Intel Coffee Lake release date and specifications
I wasn't aware of this:
I didn't even know they contained an HDD.
One of my responsibilities was to ensure that HDD's were removed and wiped from photocopiers before they were taken away.
Not all copiers had them but a general rule of thumb was the more capabilities the greater the chance of a hard drive.
Would all in one printer have these types of drives.
And with the photocopiers featured in the news report if the drive was removed could the copier still function without a drive.
I knew that copiers stored docs for a run and for collation but I thought that this was temp storage and didn't know about a HDD.
It is a bit concerning, a few years ago I had to go to the corner shop and get some legal documents copied, although I haven't got concerns about the shop, I have about what happens to my stored documents when at the end of it's life the photocopier is carted off to some unknown destination where I have no control over what happens to my data.
I have an all in one Gestetner machine at work, I will be having a close look at that as I suspect that has got a HDD because it's got a document feeder on it and it capable of photocopying vast amounts of work in one go.
I have been told that some machines not only keep a copy but put a digital signature on each copy so that the source of a leaked copy can be traced.
Certainly a basic photo copier is electro-mechanical
no computery stuff at all.
Multiple copies are/were obtained by keeping the original on the platen and the machine ran- one scan =one copy.
Now it seems high duty photocopiers are really moving into the realms of digital printing.
Thats fine providing the operators take care to become aware of the potential.
But my guess is that such machines-which are generally leased- are simply supplied, plugged and set to work without the user having any special knowledge of the machines potential
More Product training by the lease companies then?
It's amazing how paranoid some people are.
Look at the cost and facilities of your device, the decide whether the manufacturer could afford to install a mass storage device based on the cost price.
For your average all in one printer there is no way there is built in hard drive, they barely have enough ram to spool a 5 page document.
Most small business photocopiers are the same.
The only devices which require storage are huge work group document centres which may have to spool many hundreds of pages for collation and binding.
Some printers also have security facilities to store documents until the person who printed them is standing in front of the printer and taps in their pass-code to print the document, I would imagine it would be remiss of any manufacturer who built in such a feature to not also include a facility to securely wipe that document from the drive once it was printed, but they probably didn't think about the end of the printer's life...
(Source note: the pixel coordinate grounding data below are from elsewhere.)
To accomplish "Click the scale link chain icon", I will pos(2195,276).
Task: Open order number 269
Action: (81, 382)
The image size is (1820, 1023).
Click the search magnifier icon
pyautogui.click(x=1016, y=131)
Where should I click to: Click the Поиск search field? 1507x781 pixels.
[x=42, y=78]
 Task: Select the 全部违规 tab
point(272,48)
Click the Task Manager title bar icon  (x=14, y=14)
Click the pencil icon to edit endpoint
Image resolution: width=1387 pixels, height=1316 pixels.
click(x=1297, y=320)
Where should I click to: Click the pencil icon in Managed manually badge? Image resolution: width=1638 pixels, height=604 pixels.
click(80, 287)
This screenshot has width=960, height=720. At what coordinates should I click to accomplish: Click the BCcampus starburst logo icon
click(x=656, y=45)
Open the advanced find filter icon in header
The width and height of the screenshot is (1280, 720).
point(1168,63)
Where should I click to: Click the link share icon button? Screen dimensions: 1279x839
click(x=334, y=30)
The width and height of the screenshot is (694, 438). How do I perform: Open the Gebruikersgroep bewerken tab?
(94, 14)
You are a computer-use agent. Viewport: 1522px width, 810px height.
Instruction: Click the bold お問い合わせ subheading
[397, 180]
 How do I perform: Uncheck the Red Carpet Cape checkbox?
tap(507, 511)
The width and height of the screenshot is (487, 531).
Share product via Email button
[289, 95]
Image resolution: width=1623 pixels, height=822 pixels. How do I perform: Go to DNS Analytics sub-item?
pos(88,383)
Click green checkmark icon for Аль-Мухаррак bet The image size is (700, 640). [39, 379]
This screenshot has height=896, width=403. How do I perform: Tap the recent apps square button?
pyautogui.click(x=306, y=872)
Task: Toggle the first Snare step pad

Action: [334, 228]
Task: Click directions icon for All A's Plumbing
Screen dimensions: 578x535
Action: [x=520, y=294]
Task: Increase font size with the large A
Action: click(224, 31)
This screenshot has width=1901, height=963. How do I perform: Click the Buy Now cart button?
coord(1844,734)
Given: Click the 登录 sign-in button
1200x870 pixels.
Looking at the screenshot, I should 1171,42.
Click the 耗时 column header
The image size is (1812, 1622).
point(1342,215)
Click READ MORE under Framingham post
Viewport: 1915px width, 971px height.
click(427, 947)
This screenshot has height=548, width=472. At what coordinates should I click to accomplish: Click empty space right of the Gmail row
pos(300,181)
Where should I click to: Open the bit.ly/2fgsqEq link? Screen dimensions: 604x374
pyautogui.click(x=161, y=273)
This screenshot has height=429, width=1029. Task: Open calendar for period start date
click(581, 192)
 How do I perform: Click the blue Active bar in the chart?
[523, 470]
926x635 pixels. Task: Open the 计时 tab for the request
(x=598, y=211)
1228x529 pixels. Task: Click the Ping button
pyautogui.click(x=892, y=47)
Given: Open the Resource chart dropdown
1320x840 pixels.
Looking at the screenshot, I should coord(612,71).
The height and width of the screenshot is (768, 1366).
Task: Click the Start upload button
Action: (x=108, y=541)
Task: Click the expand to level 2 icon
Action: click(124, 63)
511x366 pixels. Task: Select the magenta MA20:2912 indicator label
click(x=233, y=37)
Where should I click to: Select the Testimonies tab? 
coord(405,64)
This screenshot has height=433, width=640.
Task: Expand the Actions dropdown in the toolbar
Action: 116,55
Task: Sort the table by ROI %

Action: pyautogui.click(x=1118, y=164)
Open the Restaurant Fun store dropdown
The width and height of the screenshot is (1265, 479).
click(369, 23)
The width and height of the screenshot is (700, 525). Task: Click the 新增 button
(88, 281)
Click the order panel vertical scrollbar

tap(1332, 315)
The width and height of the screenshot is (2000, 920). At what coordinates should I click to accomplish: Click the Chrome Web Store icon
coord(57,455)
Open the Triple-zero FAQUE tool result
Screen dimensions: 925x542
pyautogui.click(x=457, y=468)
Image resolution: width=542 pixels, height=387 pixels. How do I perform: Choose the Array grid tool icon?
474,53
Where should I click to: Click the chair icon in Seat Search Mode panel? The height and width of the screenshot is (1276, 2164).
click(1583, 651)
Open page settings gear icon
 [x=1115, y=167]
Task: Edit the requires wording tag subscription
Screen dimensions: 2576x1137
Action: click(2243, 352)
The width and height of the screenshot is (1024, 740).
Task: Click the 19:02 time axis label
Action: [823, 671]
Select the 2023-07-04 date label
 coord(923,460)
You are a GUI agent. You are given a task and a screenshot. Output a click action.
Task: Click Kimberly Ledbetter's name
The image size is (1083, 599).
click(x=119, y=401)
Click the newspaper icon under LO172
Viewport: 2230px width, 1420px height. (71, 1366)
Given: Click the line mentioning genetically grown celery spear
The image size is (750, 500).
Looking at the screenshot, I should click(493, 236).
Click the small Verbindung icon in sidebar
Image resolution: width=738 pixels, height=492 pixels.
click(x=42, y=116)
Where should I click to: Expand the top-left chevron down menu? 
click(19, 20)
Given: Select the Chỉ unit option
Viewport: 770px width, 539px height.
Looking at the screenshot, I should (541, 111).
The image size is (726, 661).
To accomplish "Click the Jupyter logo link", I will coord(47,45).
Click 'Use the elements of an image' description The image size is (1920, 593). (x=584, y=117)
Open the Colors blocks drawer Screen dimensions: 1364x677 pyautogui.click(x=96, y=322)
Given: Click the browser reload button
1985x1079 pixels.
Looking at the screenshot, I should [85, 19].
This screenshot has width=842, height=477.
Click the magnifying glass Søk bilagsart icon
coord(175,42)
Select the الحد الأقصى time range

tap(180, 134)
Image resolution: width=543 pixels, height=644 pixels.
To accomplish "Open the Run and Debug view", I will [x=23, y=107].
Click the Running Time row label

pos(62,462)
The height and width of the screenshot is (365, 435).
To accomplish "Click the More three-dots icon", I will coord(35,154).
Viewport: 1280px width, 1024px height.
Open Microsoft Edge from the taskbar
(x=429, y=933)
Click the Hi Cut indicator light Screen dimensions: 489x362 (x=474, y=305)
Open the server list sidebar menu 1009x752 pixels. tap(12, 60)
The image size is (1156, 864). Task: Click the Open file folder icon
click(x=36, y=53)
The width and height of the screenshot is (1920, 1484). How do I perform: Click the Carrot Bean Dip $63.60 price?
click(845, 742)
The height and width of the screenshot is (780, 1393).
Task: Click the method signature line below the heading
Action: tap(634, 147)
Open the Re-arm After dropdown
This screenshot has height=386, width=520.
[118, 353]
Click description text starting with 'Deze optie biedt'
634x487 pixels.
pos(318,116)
"Look at the cost and facilities of your device"
I am unsure from your posting whether you are refering to computer printers, standalone photocopiers or both. Many many companies lease their photocopiers.
They spend a great deal of money securing their computer networks against attack both from the inside and outside but do not realise that confidential, sensitive company information could be on the photocopier being wheeled out the door.
Does the machine display any indications of HDD being onboard?
I would imagine you would also need controls to use the data it contains to make the copier work properly.
The examples of machines in the link show them to be of modest size and used in offices for what appears to be normal copying uses.